Department News

Hitachi Electron Microscopy Scholarship

Congratulations to Abhinav Nishant and Laura Seifert, recipients of the Hitachi Electron Microscopy Scholarship for 2021/2022. Hitachi High Technologies established this award as part of their partnership with the University of Arizona in support of the Kuiper Materials Imaging and Characterization Facility. Hitachi recognizes the need for advanced electron microscopy in addressing fundamental questions across the physical sciences and engineering. This competitive award is provided based on demonstrated ability for original scholarship and communication of research to the scientific community.


Abhinav Nishant is a Ph.D. student at the J.C. Wyant College of Optical Sciences. He is working with Dr. Robert Norwood in the study and development of optical polymers for integrated photonics applications. Being awarded the Hitachi Electron Microscopy Scholarship is a great source of encouragement for Abhinav, validating for him the importance of the research he has undertaken. Abhinav writes, “With the support of Hitachi and Kuiper Imaging Facility, I can further my study of low-cost optical materials, paving the way towards making high quality and inexpensive photonic devices, such as trace gas sensors.” In the coming months, Abhinav aims to publish his work to showcase the high-quality research being done at the University of Arizona.

Laura Seifert is a fourth year Ph.D. student at the Lunar and Planetary Laboratory. Her research involves the chemical and structural characterization of circumstellar grains that formed in the ejecta of supernova explosions. These grains are preserved in primitive materials such as meteorites and Laura analyzes them using advanced electron microscopy techniques. The goals of Laura’s research are to understand the types of materials, structures, and compositions that are formed in supernova environments and use such information to understand their thermodynamic origins, transport, subsequent modification, and preservation in solar-system materials. Laura writes, “I’m honored to receive the Hitachi Electron Microscopy Scholarship, which will further support my research and dissertation.” Upon completion of the Ph.D., Laura aspires to a career working at a NASA center continuing her work with planetary materials and advanced electron microscopy.

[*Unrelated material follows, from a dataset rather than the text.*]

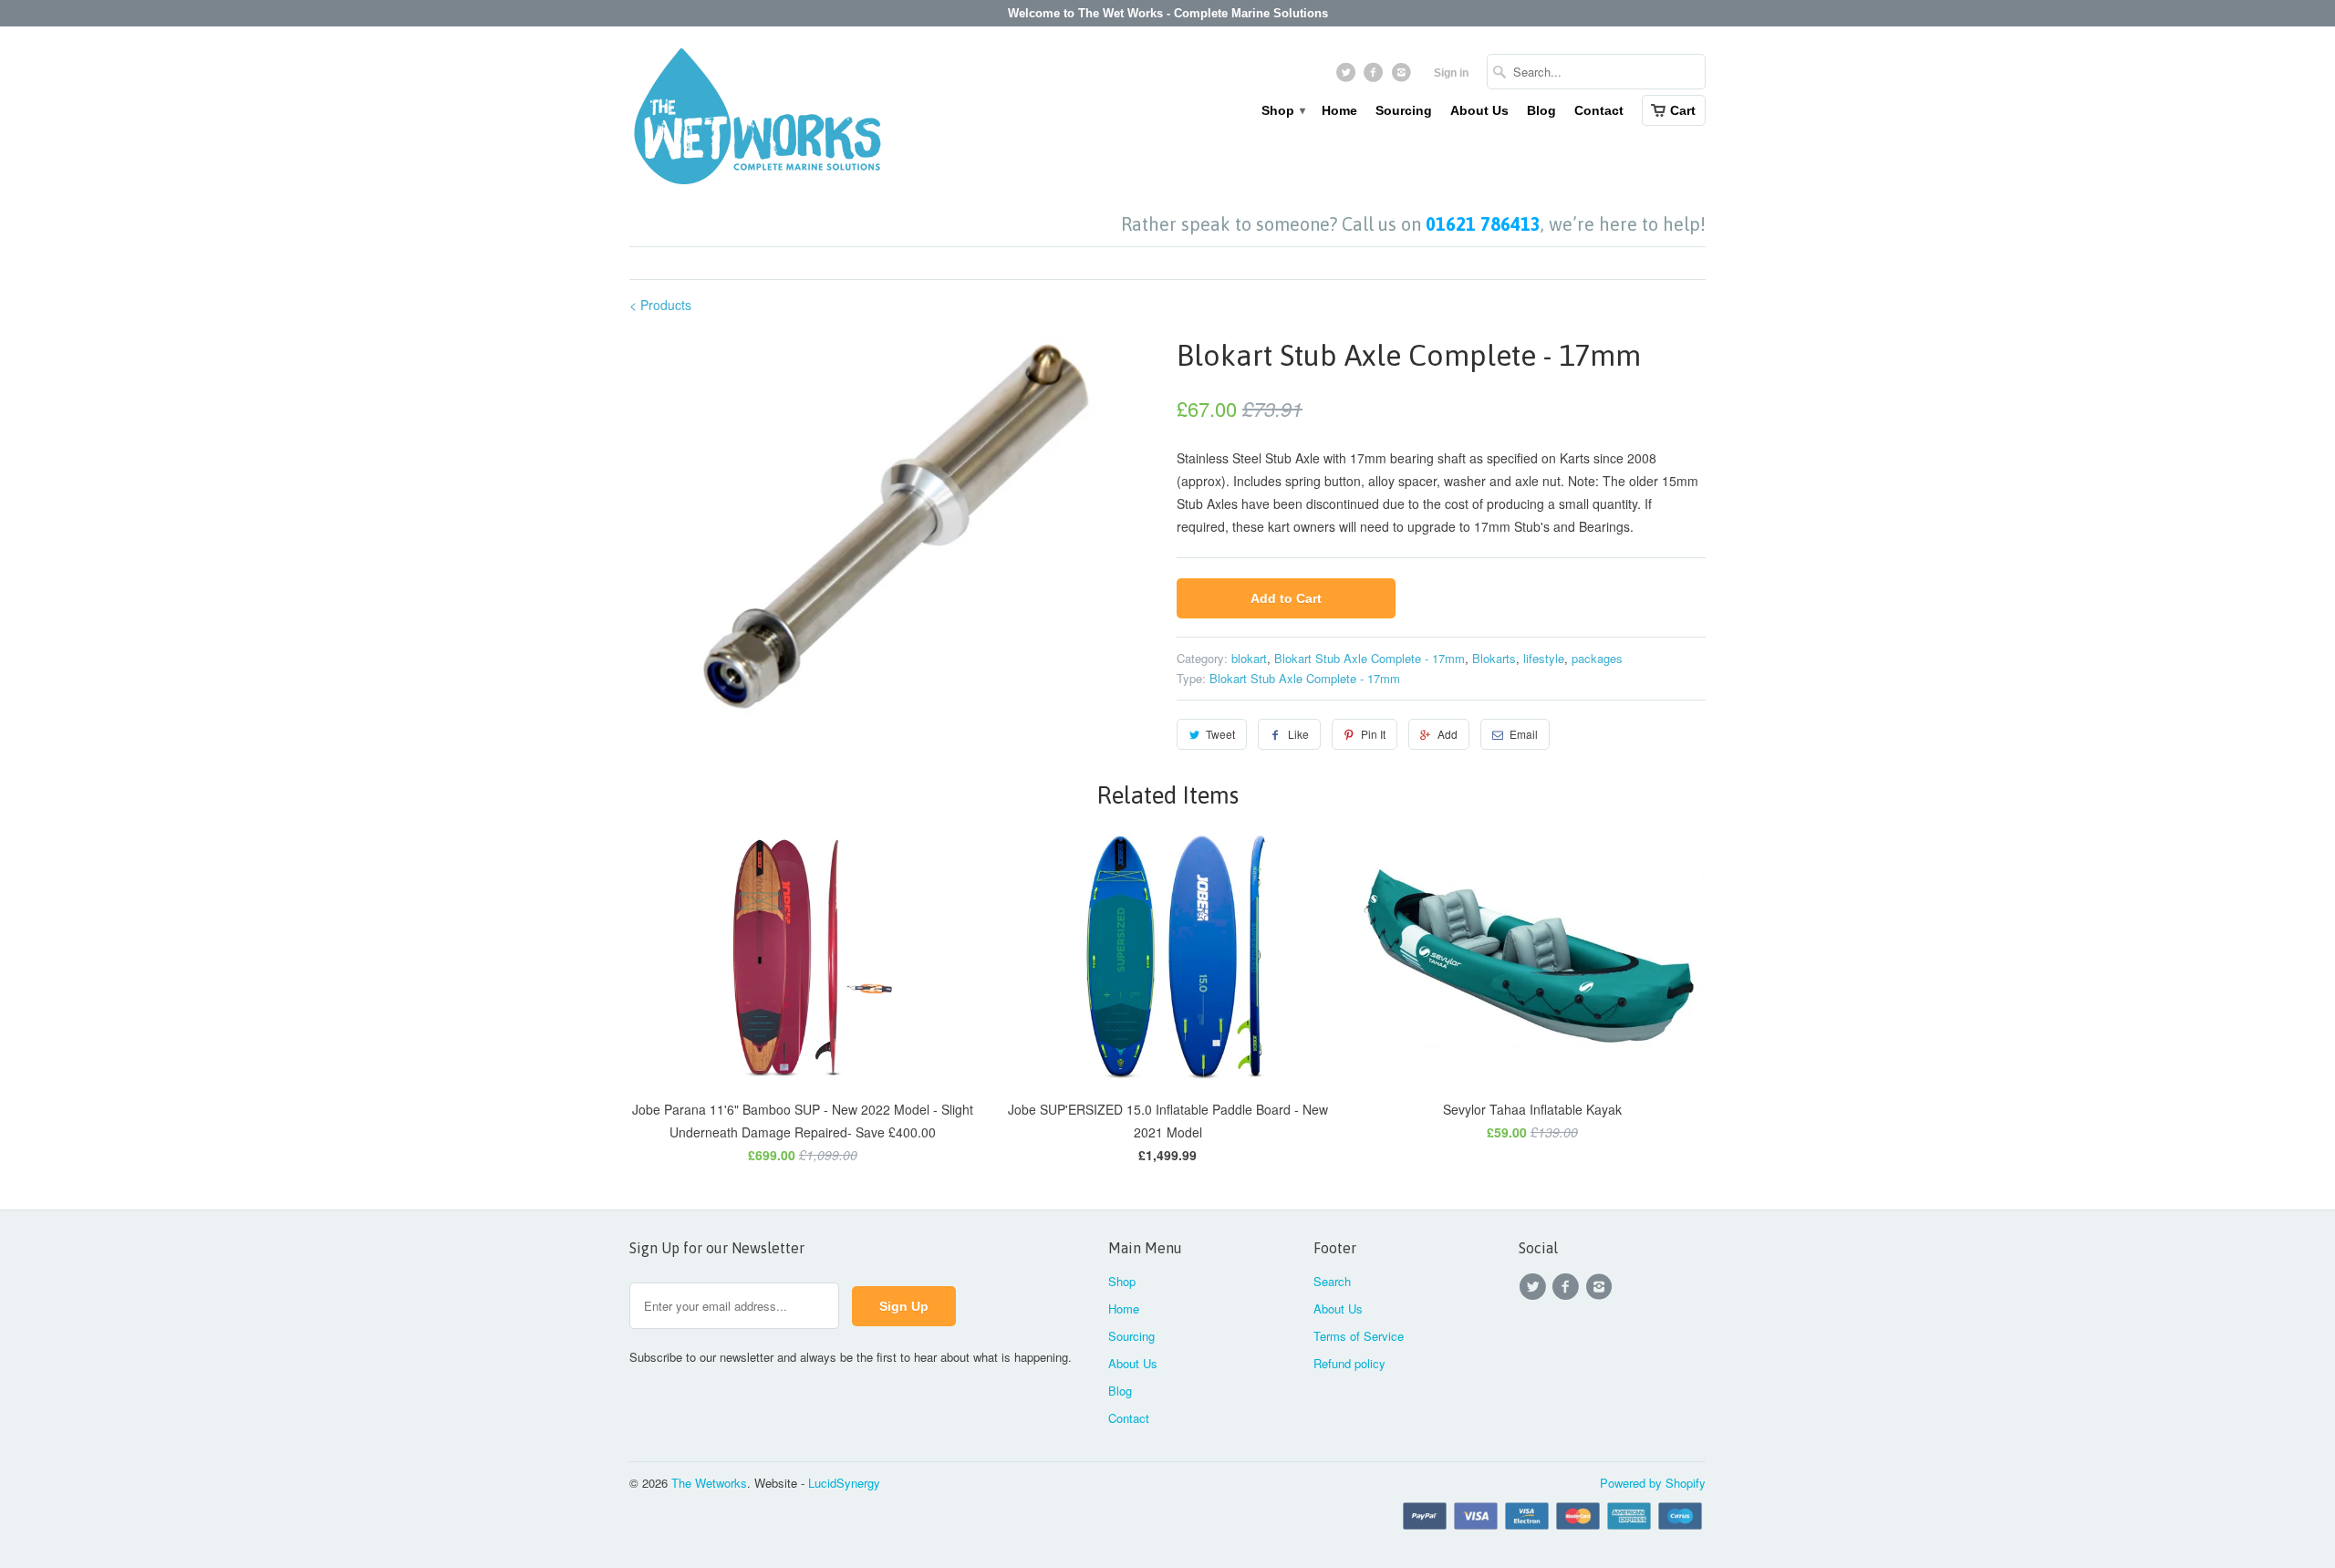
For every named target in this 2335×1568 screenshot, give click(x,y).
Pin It (1373, 734)
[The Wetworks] (757, 120)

Keara Burke Wins Staff Excellence Award

This year's recipient of the LPL Staff Excellence Award is Keara Burke, Image Processing Engineer with the OSIRIS-REx mission. Keara began working with OSIRIS-REx as an undergraduate on a project that had her counting rocks. In 2019, after completing her degree in Systems Engineering, she went on to co-lead the OSIRIS-REx site-selection campaign's boulder counting effort, tallying more than 30,000 boulders over the course of the mission. This meant long hours of tedious analysis and some 60-hour work weeks due to staffing shortages.

In addition to nominal job duties, Keara regularly takes on special projects such as taking the lead on a now-published article that synthesized the OSIRIS-REx boulder-counting results. Over the past year, she has supported several large-scale proposal efforts and pitched in on high-value proposal development. Beginning in 2020, Keara has worked primarily as a systems engineer within LPL's spaceflight seismometer program, SIIOS PSTAR. In that role, Keara is responsible for generating, tracking, and verifying instrument requirements by reviewing design and test documentation for spaceflight seismic sensors.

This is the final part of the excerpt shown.